• [抽出テキスト]:

【導入事例】京都産業会館ホール様 / 京都
Japan/Kyoto Sep.2019
きものの一大集散地、京都室町。2019年3月、その京都室町問屋街の象徴的な拠点であった京都産業会館の跡地にグランドオープンした「京都経済センター」。
このたび、その京都経済センター2階の「京都産業会館ホール」に、ヤマハのシグナルプロセッサー「MRX7-D」、マトリクスプロセッサー「MTX5-D」、パワーアンプリファイアー「XMV8140-D」、スピーカーシステム「IF2108W」、デジタルコントロールパネル「DCP4V4S-US」、「DCP4S-US」などが採用されました。
音響システムの設計や機種選定の理由、使い勝手などについて、一般社団法人 京都産業会館 企画課長 松島景司氏、株式会社タケナカ 京都営業所長 福永哲也氏、株式会社ソルサウンドサービス 取締役 高田文尋氏にお話をうかがいました。
最大1318平米の大きなスペースを様々に分割統合して使用できるホール
「京都産業会館ホール」とはどんなホールなのかご紹介いただけますでしょうか。
松島氏:
かつての京都産業会館ビルにあったホールは、主に着物を広げたり帯を広げたりする呉服の見本市の会場として建設されていました。当時のホールは面積としては大きなフロアではありましたが、2つのフロアに別れていたことや、室内に太い柱が何本もあったため、レイアウトに制限が生じ、利用者拡大にたいへん苦労した経験から、新しいホールは柱のない広いスペースとしました。
新しい京都産業会館ホールは最大1318平米の広さがあります。これを南室・中室・北室と3つに分割・組み合わせが可能で、用途に応じてフレキシブルに使えるようになっています。

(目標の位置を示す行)

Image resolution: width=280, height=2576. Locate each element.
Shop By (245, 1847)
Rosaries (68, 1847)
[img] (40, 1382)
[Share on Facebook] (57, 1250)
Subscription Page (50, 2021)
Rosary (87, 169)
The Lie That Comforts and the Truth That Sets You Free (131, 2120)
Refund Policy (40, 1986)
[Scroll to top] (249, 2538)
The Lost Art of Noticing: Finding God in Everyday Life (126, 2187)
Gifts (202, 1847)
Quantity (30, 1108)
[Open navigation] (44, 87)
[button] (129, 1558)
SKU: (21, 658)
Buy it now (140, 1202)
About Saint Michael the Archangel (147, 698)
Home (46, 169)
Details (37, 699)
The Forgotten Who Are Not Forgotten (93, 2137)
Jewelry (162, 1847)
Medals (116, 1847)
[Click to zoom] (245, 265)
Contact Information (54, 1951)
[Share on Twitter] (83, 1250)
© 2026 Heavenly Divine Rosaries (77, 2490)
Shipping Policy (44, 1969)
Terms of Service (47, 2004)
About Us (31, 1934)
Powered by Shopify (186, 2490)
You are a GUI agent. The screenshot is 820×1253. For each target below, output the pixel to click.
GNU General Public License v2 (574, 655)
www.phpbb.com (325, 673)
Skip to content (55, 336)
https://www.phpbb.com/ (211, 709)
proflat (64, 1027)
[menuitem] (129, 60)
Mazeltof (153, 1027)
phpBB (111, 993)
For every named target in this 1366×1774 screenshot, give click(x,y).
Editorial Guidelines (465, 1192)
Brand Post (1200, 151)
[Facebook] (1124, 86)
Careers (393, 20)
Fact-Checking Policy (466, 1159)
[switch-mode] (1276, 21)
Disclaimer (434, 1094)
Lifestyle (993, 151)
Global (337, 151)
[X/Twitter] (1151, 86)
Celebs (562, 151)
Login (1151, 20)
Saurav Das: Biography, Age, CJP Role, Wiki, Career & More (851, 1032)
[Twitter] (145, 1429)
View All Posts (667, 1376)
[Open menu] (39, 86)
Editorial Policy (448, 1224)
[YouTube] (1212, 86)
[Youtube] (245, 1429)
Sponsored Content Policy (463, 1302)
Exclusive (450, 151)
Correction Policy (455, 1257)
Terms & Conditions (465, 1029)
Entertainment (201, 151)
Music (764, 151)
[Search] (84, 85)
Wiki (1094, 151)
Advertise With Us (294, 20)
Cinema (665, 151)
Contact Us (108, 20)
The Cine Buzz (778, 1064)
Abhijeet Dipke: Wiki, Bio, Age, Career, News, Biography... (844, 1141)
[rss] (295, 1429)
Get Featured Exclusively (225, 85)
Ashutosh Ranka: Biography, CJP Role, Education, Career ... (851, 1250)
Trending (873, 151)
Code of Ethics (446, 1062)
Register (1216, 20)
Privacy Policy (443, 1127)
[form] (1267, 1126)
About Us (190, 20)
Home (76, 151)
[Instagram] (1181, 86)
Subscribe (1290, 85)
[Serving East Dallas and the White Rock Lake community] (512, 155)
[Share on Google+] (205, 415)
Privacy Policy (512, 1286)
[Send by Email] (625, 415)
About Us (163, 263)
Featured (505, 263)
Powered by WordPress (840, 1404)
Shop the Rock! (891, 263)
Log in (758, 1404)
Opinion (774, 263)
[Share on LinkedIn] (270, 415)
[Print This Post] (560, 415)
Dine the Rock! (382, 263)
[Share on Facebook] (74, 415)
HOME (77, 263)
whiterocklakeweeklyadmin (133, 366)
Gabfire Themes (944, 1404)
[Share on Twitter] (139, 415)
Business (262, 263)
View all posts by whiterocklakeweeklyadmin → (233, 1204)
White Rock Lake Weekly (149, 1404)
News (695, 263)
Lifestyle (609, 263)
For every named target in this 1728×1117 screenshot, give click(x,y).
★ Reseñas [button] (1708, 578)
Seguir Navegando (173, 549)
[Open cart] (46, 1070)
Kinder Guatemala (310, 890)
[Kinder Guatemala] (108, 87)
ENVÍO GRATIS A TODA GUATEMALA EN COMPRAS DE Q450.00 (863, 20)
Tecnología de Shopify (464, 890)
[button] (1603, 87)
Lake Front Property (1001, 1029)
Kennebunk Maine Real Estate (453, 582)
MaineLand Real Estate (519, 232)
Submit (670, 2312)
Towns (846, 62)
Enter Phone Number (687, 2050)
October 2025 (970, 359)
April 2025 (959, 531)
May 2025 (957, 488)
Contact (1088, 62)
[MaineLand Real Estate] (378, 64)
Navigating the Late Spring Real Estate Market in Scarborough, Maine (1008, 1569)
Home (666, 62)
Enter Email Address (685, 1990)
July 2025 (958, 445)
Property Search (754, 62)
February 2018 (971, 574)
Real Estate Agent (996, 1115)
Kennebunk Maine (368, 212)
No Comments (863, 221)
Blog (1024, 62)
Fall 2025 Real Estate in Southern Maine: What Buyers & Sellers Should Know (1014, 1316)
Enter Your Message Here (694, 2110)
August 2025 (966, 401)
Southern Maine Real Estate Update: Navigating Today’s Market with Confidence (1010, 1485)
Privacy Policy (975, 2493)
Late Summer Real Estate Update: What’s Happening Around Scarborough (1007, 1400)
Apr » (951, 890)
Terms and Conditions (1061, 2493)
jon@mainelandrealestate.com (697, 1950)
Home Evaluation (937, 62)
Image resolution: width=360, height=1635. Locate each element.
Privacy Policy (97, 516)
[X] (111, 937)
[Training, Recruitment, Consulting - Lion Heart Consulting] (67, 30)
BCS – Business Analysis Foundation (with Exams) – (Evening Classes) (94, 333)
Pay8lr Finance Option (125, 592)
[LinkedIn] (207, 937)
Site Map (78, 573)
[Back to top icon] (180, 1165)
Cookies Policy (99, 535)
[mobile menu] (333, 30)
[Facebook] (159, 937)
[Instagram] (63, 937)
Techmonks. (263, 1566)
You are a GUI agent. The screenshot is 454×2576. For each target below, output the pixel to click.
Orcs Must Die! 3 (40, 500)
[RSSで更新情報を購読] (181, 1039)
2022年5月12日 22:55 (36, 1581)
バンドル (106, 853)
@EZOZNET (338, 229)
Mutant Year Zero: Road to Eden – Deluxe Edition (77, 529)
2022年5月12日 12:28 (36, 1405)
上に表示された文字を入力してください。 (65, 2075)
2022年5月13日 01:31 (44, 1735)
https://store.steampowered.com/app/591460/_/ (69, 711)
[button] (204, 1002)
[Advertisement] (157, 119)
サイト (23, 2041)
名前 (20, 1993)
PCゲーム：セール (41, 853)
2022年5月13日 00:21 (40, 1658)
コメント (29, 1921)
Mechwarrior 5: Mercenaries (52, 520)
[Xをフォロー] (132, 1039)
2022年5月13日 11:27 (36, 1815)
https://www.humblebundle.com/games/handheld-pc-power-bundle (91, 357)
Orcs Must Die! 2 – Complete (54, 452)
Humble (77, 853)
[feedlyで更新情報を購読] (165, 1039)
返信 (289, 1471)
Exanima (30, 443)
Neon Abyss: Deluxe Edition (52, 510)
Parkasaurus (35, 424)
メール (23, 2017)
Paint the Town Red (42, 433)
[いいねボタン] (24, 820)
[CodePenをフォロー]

• [取り組む課題]:
**a)** 抽出テキストによると、新しい京都産業会館ホールの広さは最大で何平米ですか。
**b)** 記録の最初の行から始めて、「Buy it now (140, 1202)」を含む行で止め、その間の行をそのまま繰り返してください。
抽出テキストと記録は、それぞれ別のところから取ったものです。

• [解答]:
**a)** 最大1318平米です。

**b)**
Image resolution: width=280, height=2576. Locate each element.
Shop By (245, 1847)
Rosaries (68, 1847)
[img] (40, 1382)
[Share on Facebook] (57, 1250)
Subscription Page (50, 2021)
Rosary (87, 169)
The Lie That Comforts and the Truth That Sets You Free (131, 2120)
Refund Policy (40, 1986)
[Scroll to top] (249, 2538)
The Lost Art of Noticing: Finding God in Everyday Life (126, 2187)
Gifts (202, 1847)
Quantity (30, 1108)
[Open navigation] (44, 87)
[button] (129, 1558)
SKU: (21, 658)
Buy it now (140, 1202)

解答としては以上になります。